- _WHAT TO DO_: Every line of the data, first to last, must be written out unchanged.

- _MATERIAL SHOWN_:
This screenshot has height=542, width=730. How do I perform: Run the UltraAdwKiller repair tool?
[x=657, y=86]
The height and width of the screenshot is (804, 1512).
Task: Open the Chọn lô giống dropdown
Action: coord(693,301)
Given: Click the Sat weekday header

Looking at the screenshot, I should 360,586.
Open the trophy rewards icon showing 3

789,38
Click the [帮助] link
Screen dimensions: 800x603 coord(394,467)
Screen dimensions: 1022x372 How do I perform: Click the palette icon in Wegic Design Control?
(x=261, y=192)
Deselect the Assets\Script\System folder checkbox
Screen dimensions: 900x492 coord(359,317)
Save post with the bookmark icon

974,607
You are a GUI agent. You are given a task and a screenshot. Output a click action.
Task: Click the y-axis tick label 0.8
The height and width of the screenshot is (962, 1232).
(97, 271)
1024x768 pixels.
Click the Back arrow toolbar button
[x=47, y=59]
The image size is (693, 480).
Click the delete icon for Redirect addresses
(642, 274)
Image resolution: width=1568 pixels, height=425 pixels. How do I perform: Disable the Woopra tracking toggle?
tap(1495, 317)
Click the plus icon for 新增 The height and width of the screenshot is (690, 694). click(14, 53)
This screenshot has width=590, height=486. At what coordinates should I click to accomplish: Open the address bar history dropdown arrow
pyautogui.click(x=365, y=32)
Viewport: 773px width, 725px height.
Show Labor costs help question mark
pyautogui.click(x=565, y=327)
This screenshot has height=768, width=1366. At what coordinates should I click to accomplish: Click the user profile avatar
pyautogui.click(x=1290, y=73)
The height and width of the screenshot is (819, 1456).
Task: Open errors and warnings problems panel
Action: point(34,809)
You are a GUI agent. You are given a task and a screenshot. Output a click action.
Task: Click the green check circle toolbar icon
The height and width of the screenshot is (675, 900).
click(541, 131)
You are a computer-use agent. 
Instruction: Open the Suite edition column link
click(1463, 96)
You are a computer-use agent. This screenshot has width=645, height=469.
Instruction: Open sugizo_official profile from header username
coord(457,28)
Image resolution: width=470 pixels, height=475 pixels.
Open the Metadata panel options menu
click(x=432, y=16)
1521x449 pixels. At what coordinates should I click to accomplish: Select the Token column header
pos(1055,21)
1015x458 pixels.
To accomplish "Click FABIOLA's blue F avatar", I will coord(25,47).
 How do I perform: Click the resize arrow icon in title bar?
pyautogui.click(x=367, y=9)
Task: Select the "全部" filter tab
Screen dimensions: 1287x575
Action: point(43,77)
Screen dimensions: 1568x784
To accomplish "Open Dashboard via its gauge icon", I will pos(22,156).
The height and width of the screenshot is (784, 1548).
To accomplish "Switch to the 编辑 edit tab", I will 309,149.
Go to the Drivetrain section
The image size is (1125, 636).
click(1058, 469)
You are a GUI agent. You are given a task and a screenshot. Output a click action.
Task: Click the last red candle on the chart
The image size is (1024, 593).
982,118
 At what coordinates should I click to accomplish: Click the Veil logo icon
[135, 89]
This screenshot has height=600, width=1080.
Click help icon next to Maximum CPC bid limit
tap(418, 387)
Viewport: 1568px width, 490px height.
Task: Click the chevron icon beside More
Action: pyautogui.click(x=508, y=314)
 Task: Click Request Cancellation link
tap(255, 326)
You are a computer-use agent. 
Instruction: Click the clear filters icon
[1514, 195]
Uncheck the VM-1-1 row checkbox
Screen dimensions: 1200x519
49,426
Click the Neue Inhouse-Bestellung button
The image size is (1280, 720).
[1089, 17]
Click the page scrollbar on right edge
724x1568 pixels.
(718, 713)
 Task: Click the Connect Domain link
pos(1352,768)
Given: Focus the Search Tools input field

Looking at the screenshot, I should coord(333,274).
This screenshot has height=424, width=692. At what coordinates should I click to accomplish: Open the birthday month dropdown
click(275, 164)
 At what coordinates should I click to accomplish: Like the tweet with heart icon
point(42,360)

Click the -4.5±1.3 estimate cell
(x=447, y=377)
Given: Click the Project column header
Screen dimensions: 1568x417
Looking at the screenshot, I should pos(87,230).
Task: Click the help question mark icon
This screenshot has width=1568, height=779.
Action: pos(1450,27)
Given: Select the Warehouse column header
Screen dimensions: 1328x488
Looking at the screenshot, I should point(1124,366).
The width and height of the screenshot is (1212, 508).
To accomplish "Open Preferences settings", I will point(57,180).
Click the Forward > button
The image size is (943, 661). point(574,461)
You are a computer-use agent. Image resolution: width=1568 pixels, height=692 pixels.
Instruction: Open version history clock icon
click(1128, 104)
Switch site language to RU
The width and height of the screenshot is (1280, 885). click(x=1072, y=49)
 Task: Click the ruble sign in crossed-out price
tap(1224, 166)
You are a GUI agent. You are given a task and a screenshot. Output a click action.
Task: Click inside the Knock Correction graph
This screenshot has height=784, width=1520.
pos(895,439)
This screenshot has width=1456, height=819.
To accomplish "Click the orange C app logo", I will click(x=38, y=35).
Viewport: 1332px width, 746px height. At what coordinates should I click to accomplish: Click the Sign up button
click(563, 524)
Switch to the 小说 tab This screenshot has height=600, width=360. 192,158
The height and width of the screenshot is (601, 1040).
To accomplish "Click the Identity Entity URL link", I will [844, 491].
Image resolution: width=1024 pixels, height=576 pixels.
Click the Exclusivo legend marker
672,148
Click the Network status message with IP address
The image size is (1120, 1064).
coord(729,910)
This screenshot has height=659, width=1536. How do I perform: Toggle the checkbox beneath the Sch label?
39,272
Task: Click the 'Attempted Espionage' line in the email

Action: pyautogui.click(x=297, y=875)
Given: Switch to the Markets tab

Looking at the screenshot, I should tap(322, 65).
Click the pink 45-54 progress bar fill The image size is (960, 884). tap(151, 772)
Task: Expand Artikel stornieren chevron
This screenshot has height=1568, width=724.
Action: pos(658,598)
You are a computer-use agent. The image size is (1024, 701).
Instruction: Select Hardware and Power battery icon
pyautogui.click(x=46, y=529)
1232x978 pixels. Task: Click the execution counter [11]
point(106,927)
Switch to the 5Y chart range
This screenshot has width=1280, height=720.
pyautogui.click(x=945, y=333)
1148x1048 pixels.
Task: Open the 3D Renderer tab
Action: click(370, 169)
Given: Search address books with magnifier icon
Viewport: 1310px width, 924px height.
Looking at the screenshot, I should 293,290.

- _EXPECTED ANSWER_:
This screenshot has height=542, width=730. How do I perform: Run the UltraAdwKiller repair tool?
[x=657, y=86]
The height and width of the screenshot is (804, 1512).
Task: Open the Chọn lô giống dropdown
Action: coord(693,301)
Given: Click the Sat weekday header

Looking at the screenshot, I should 360,586.
Open the trophy rewards icon showing 3

789,38
Click the [帮助] link
Screen dimensions: 800x603 coord(394,467)
Screen dimensions: 1022x372 How do I perform: Click the palette icon in Wegic Design Control?
(x=261, y=192)
Deselect the Assets\Script\System folder checkbox
Screen dimensions: 900x492 coord(359,317)
Save post with the bookmark icon

974,607
You are a GUI agent. You are given a task and a screenshot. Output a click action.
Task: Click the y-axis tick label 0.8
The height and width of the screenshot is (962, 1232).
(97, 271)
1024x768 pixels.
Click the Back arrow toolbar button
[x=47, y=59]
The image size is (693, 480).
Click the delete icon for Redirect addresses
(642, 274)
Image resolution: width=1568 pixels, height=425 pixels. How do I perform: Disable the Woopra tracking toggle?
tap(1495, 317)
Click the plus icon for 新增 The height and width of the screenshot is (690, 694). click(14, 53)
This screenshot has width=590, height=486. At what coordinates should I click to accomplish: Open the address bar history dropdown arrow
pyautogui.click(x=365, y=32)
Viewport: 773px width, 725px height.
Show Labor costs help question mark
pyautogui.click(x=565, y=327)
This screenshot has height=768, width=1366. At what coordinates should I click to accomplish: Click the user profile avatar
pyautogui.click(x=1290, y=73)
The height and width of the screenshot is (819, 1456).
Task: Open errors and warnings problems panel
Action: point(34,809)
You are a GUI agent. You are given a task and a screenshot. Output a click action.
Task: Click the green check circle toolbar icon
The height and width of the screenshot is (675, 900).
click(541, 131)
You are a computer-use agent. 
Instruction: Open the Suite edition column link
click(1463, 96)
You are a computer-use agent. This screenshot has width=645, height=469.
Instruction: Open sugizo_official profile from header username
coord(457,28)
Image resolution: width=470 pixels, height=475 pixels.
Open the Metadata panel options menu
click(x=432, y=16)
1521x449 pixels. At what coordinates should I click to accomplish: Select the Token column header
pos(1055,21)
1015x458 pixels.
To accomplish "Click FABIOLA's blue F avatar", I will coord(25,47).
 How do I perform: Click the resize arrow icon in title bar?
pyautogui.click(x=367, y=9)
Task: Select the "全部" filter tab
Screen dimensions: 1287x575
Action: point(43,77)
Screen dimensions: 1568x784
To accomplish "Open Dashboard via its gauge icon", I will pos(22,156).
The height and width of the screenshot is (784, 1548).
To accomplish "Switch to the 编辑 edit tab", I will 309,149.
Go to the Drivetrain section
The image size is (1125, 636).
click(1058, 469)
You are a GUI agent. You are given a task and a screenshot. Output a click action.
Task: Click the last red candle on the chart
The image size is (1024, 593).
982,118
 At what coordinates should I click to accomplish: Click the Veil logo icon
[135, 89]
This screenshot has height=600, width=1080.
Click help icon next to Maximum CPC bid limit
tap(418, 387)
Viewport: 1568px width, 490px height.
Task: Click the chevron icon beside More
Action: pyautogui.click(x=508, y=314)
 Task: Click Request Cancellation link
tap(255, 326)
You are a computer-use agent. 
Instruction: Click the clear filters icon
[1514, 195]
Uncheck the VM-1-1 row checkbox
Screen dimensions: 1200x519
49,426
Click the Neue Inhouse-Bestellung button
The image size is (1280, 720).
[1089, 17]
Click the page scrollbar on right edge
724x1568 pixels.
(718, 713)
 Task: Click the Connect Domain link
pos(1352,768)
Given: Focus the Search Tools input field

Looking at the screenshot, I should coord(333,274).
This screenshot has height=424, width=692. At what coordinates should I click to accomplish: Open the birthday month dropdown
click(275, 164)
 At what coordinates should I click to accomplish: Like the tweet with heart icon
point(42,360)

Click the -4.5±1.3 estimate cell
(x=447, y=377)
Given: Click the Project column header
Screen dimensions: 1568x417
Looking at the screenshot, I should pos(87,230).
Task: Click the help question mark icon
This screenshot has width=1568, height=779.
Action: pos(1450,27)
Given: Select the Warehouse column header
Screen dimensions: 1328x488
Looking at the screenshot, I should point(1124,366).
The width and height of the screenshot is (1212, 508).
To accomplish "Open Preferences settings", I will point(57,180).
Click the Forward > button
The image size is (943, 661). point(574,461)
You are a computer-use agent. Image resolution: width=1568 pixels, height=692 pixels.
Instruction: Open version history clock icon
click(1128, 104)
Switch site language to RU
The width and height of the screenshot is (1280, 885). click(x=1072, y=49)
 Task: Click the ruble sign in crossed-out price
tap(1224, 166)
You are a GUI agent. You are given a task and a screenshot. Output a click action.
Task: Click inside the Knock Correction graph
This screenshot has height=784, width=1520.
pos(895,439)
This screenshot has width=1456, height=819.
To accomplish "Click the orange C app logo", I will click(x=38, y=35).
Viewport: 1332px width, 746px height. At what coordinates should I click to accomplish: Click the Sign up button
click(563, 524)
Switch to the 小说 tab This screenshot has height=600, width=360. 192,158
The height and width of the screenshot is (601, 1040).
To accomplish "Click the Identity Entity URL link", I will [844, 491].
Image resolution: width=1024 pixels, height=576 pixels.
Click the Exclusivo legend marker
672,148
Click the Network status message with IP address
The image size is (1120, 1064).
coord(729,910)
This screenshot has height=659, width=1536. How do I perform: Toggle the checkbox beneath the Sch label?
39,272
Task: Click the 'Attempted Espionage' line in the email

Action: pyautogui.click(x=297, y=875)
Given: Switch to the Markets tab

Looking at the screenshot, I should tap(322, 65).
Click the pink 45-54 progress bar fill The image size is (960, 884). tap(151, 772)
Task: Expand Artikel stornieren chevron
This screenshot has height=1568, width=724.
Action: pos(658,598)
You are a computer-use agent. The image size is (1024, 701).
Instruction: Select Hardware and Power battery icon
pyautogui.click(x=46, y=529)
1232x978 pixels. Task: Click the execution counter [11]
point(106,927)
Switch to the 5Y chart range
This screenshot has width=1280, height=720.
pyautogui.click(x=945, y=333)
1148x1048 pixels.
Task: Open the 3D Renderer tab
Action: click(370, 169)
Given: Search address books with magnifier icon
Viewport: 1310px width, 924px height.
Looking at the screenshot, I should 293,290.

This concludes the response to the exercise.